Introduzione (Teaser)

Soil organic carbon (SOC) plays an important role in soil quality and is a crucial and active component of the global carbon cycle. An EU-funded consortium studied the effect of soil erosion on SOC distribution.

Descrizione progetto (Article)

The advent of intensive agriculture in the second half of the 20th century significantly increased soil erosion. One consequence was changes to the distribution of SOC, especially within croplands under conventional tillage.

Although attempts have been made to map SOC at national scale based on land use, soil type and climate, detailed predictions of SOC were lacking. The EU-funded D3DC project addressed this situation, studying SOC at smaller scales in complex terrains and influenced by water and tillage erosion.

The project aimed to improve understanding of the vertical and horizontal movement of SOC caused by erosion, as well as its stability. This was achieved by coupling soil respiration experiments at depth with empirical and process-based spatial models.

Project partners studied the variation in quantity and quality of SOC depth distribution along typical hillside transects under cropland in Devon, United Kingdom. The results were related to soil redistribution rates and variations in carbon input (below- and above-ground biomass productivity).

→ Records shown:
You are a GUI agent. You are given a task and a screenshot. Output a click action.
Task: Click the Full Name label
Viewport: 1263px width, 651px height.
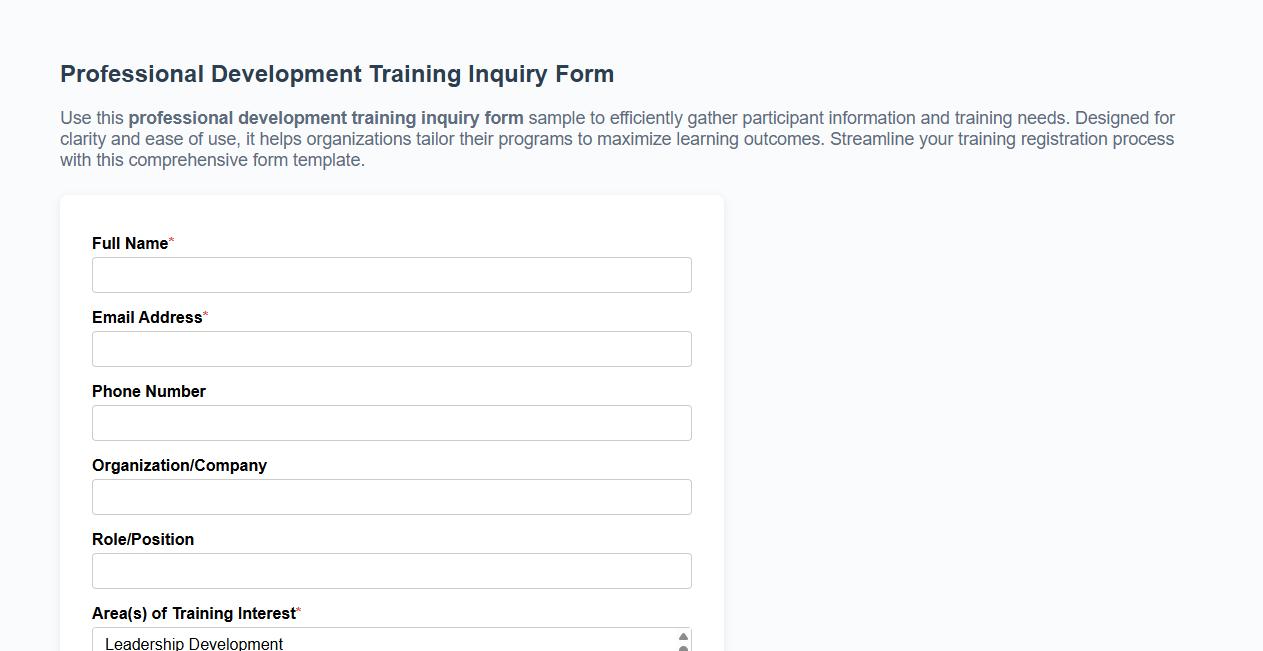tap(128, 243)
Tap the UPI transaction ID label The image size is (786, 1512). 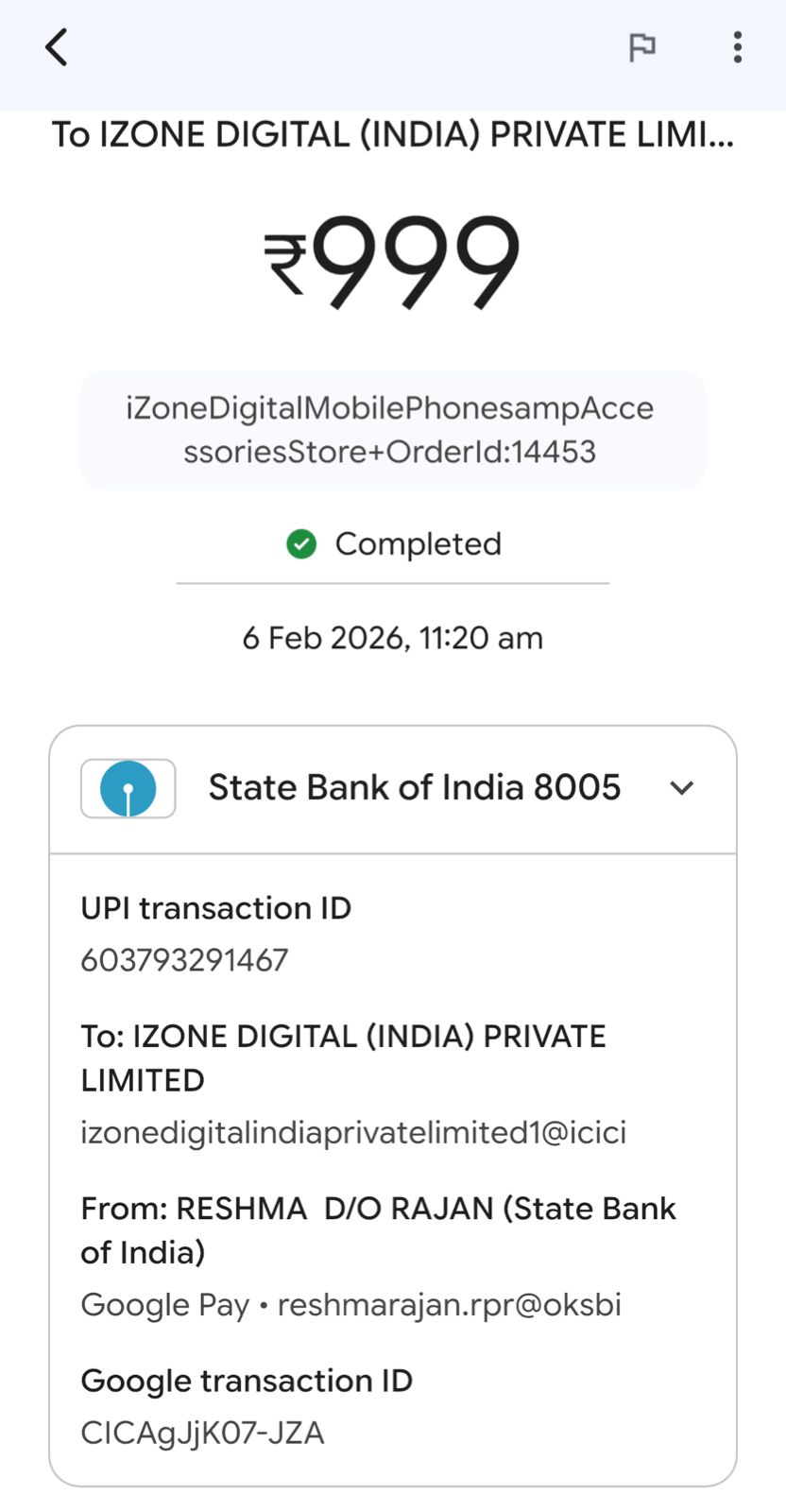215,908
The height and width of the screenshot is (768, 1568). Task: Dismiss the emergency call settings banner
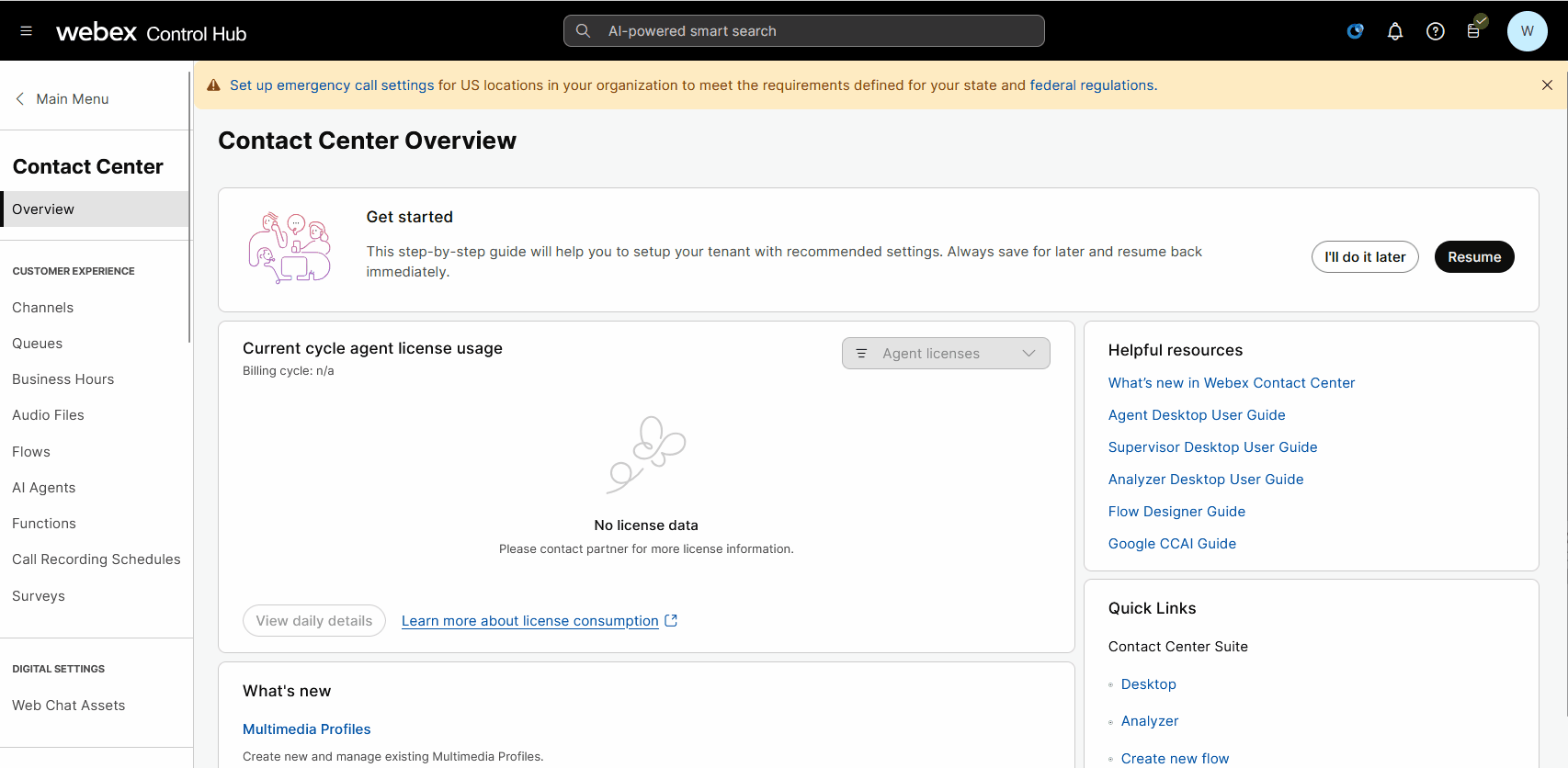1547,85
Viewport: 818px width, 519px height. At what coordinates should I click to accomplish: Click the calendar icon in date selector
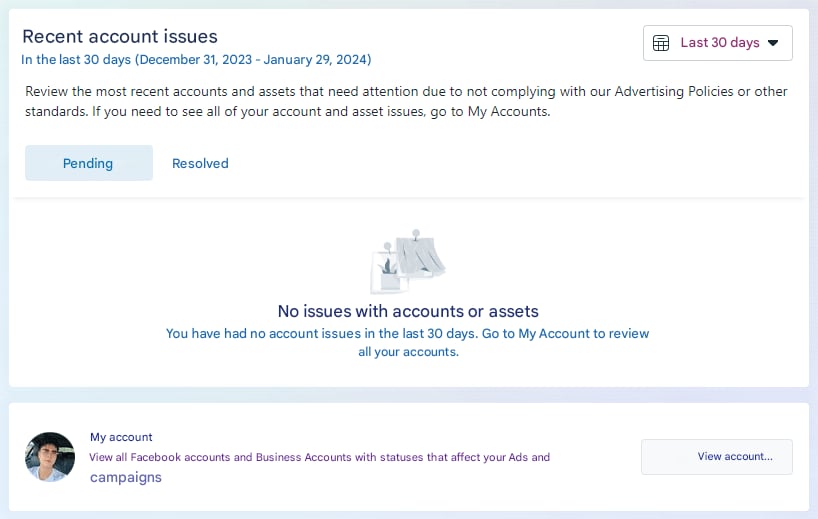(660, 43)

→ Written instruction: Can you write out the soil carbon text again, everything from "Descrizione progetto (Article)" down to "and tillage erosion.", with "tillage" renamed to "plowing" throughout?

→ The response:
Descrizione progetto (Article)

The advent of intensive agriculture in the second half of the 20th century significantly increased soil erosion. One consequence was changes to the distribution of SOC, especially within croplands under conventional plowing.

Although attempts have been made to map SOC at national scale based on land use, soil type and climate, detailed predictions of SOC were lacking. The EU-funded D3DC project addressed this situation, studying SOC at smaller scales in complex terrains and influenced by water and plowing erosion.